***** SUPPLIED RECORDS

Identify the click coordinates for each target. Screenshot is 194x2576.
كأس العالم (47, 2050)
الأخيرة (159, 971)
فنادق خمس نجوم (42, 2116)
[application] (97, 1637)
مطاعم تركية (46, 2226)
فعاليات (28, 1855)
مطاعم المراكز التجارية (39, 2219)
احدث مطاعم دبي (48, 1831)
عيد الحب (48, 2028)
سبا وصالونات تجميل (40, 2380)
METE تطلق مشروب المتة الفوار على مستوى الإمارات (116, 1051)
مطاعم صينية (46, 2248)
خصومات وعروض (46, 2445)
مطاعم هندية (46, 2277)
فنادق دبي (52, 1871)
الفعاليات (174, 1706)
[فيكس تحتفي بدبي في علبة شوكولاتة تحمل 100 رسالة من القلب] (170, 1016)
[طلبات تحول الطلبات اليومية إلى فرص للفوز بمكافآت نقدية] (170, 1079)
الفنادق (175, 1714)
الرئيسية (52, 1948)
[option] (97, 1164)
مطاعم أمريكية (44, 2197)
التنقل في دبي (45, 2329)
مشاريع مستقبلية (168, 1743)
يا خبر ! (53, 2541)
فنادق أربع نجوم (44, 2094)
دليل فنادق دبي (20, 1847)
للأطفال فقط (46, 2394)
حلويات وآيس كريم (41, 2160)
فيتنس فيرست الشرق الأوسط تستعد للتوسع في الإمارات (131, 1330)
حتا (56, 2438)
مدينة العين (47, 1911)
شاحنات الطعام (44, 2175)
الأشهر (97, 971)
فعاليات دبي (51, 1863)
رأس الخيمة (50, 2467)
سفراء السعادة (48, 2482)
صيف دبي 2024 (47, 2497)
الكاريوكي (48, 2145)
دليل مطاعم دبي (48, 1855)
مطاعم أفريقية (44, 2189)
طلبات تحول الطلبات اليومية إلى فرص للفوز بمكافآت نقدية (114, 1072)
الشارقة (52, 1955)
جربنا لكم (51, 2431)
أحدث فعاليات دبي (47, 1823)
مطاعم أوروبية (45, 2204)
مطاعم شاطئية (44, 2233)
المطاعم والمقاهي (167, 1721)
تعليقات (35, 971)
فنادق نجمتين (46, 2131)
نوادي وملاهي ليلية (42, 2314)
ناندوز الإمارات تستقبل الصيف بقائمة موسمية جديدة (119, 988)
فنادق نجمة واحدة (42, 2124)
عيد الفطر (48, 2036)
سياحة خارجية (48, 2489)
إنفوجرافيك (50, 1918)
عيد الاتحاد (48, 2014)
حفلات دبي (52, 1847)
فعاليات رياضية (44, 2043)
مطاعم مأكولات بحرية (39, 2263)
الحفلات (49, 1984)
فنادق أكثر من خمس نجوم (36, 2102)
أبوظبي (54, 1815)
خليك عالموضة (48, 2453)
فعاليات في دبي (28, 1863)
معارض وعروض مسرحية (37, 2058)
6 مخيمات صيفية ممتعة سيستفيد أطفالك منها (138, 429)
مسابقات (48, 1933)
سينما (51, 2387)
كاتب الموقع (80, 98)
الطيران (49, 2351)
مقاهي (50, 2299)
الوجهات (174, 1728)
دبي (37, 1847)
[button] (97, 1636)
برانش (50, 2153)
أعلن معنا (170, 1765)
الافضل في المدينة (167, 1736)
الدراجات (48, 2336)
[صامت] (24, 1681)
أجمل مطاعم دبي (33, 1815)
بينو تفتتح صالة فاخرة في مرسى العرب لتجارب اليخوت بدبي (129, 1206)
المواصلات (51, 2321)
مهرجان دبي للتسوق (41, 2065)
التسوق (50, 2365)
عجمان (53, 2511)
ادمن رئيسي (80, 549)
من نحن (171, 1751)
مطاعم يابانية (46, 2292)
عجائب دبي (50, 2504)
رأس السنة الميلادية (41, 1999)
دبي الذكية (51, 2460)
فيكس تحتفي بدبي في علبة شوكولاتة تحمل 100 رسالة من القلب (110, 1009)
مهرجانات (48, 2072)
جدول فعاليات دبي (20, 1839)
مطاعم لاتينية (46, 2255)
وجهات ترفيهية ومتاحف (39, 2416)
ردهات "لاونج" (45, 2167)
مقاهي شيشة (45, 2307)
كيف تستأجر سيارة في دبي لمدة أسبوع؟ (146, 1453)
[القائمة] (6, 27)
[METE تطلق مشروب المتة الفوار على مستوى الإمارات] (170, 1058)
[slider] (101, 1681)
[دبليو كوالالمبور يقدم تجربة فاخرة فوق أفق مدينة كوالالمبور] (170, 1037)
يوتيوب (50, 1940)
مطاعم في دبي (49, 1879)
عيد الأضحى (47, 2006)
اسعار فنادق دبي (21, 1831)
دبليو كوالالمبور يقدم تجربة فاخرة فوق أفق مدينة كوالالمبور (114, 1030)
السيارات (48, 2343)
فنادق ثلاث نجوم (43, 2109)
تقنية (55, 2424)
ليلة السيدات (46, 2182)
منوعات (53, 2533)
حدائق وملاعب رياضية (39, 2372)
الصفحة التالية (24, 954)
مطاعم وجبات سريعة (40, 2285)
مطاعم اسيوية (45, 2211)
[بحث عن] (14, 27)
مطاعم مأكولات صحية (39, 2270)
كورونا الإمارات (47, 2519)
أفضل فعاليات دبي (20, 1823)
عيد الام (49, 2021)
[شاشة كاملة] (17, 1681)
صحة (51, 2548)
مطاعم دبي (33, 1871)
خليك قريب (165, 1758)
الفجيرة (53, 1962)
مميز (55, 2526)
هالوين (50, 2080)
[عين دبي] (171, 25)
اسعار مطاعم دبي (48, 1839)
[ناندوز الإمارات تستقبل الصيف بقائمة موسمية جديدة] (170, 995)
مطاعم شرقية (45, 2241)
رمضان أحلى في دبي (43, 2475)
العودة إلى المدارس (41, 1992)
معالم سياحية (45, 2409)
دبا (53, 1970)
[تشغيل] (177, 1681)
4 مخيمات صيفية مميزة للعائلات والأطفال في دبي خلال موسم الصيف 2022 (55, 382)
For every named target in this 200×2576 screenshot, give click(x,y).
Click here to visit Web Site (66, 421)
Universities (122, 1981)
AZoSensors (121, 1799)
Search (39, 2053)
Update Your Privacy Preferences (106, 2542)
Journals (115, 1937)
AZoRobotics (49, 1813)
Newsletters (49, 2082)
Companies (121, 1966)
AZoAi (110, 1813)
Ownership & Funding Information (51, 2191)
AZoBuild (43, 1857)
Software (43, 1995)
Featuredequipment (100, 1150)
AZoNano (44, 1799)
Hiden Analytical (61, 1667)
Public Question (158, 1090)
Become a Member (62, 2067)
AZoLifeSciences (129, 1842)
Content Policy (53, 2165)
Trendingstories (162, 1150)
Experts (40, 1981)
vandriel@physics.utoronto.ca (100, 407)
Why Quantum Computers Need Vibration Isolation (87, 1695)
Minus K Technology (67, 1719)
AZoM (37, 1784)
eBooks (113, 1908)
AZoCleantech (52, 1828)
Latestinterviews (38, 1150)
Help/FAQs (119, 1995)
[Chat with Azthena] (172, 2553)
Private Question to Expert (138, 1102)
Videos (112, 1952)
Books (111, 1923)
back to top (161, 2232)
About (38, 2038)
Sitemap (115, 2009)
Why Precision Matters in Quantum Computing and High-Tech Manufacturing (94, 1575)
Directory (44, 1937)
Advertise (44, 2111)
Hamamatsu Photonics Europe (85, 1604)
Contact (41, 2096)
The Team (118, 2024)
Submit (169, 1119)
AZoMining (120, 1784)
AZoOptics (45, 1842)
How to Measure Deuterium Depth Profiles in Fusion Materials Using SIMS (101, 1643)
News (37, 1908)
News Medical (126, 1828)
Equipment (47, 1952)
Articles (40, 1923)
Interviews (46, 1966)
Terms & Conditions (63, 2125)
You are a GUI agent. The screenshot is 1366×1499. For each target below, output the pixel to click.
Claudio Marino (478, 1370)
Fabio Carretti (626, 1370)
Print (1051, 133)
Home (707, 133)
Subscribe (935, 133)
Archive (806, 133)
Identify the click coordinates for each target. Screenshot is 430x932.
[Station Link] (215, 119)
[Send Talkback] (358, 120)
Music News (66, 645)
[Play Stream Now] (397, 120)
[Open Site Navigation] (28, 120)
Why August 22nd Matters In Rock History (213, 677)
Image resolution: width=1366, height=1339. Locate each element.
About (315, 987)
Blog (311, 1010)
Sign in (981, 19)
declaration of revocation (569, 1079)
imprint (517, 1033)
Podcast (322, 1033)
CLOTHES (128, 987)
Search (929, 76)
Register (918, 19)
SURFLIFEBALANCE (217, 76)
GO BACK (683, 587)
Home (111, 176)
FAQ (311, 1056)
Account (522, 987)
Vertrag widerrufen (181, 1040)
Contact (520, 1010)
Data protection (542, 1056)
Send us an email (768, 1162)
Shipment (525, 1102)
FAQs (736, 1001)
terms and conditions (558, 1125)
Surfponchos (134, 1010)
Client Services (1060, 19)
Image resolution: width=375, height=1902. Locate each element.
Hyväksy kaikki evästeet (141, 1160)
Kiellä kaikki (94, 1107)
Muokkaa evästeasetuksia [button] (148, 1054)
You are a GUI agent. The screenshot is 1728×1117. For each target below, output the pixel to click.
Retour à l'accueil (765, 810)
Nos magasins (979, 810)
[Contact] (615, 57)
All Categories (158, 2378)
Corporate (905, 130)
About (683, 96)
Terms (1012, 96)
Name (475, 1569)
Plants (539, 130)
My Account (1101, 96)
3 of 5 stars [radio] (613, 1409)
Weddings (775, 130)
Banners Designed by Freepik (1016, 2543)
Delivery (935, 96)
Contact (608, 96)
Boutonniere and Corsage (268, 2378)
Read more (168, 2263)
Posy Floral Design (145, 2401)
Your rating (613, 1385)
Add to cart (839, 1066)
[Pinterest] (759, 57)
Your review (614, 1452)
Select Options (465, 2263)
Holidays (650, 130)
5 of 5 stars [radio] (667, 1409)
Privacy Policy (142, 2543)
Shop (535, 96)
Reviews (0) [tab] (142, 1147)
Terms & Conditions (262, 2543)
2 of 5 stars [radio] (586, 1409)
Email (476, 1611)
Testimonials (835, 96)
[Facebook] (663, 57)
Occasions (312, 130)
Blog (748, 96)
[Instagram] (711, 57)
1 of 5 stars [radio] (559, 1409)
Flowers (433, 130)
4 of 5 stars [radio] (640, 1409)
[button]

**********

### WORK INSTRUCTIONS
From the entries above, give again exactly the lines running from the line with "سفراء السعادة (48, 2482)" to the line with "[button] (97, 1636)"; include both of those lines.

### EXERCISE RESPONSE
سفراء السعادة (48, 2482)
صيف دبي 2024 (47, 2497)
الكاريوكي (48, 2145)
دليل مطاعم دبي (48, 1855)
مطاعم أفريقية (44, 2189)
طلبات تحول الطلبات اليومية إلى فرص للفوز بمكافآت نقدية (114, 1072)
الشارقة (52, 1955)
جربنا لكم (51, 2431)
أحدث فعاليات دبي (47, 1823)
مطاعم أوروبية (45, 2204)
مطاعم شاطئية (44, 2233)
المطاعم والمقاهي (167, 1721)
تعليقات (35, 971)
فنادق نجمتين (46, 2131)
نوادي وملاهي ليلية (42, 2314)
ناندوز الإمارات تستقبل الصيف بقائمة موسمية جديدة (119, 988)
فنادق نجمة واحدة (42, 2124)
عيد الفطر (48, 2036)
سياحة خارجية (48, 2489)
إنفوجرافيك (50, 1918)
عيد الاتحاد (48, 2014)
حفلات دبي (52, 1847)
فعاليات رياضية (44, 2043)
مطاعم مأكولات بحرية (39, 2263)
الحفلات (49, 1984)
فنادق أكثر من خمس نجوم (36, 2102)
أبوظبي (54, 1815)
خليك عالموضة (48, 2453)
فعاليات في دبي (28, 1863)
معارض وعروض مسرحية (37, 2058)
6 مخيمات صيفية ممتعة سيستفيد أطفالك منها (138, 429)
مسابقات (48, 1933)
سينما (51, 2387)
كاتب الموقع (80, 98)
الطيران (49, 2351)
مقاهي (50, 2299)
الوجهات (174, 1728)
دبي (37, 1847)
[button] (97, 1636)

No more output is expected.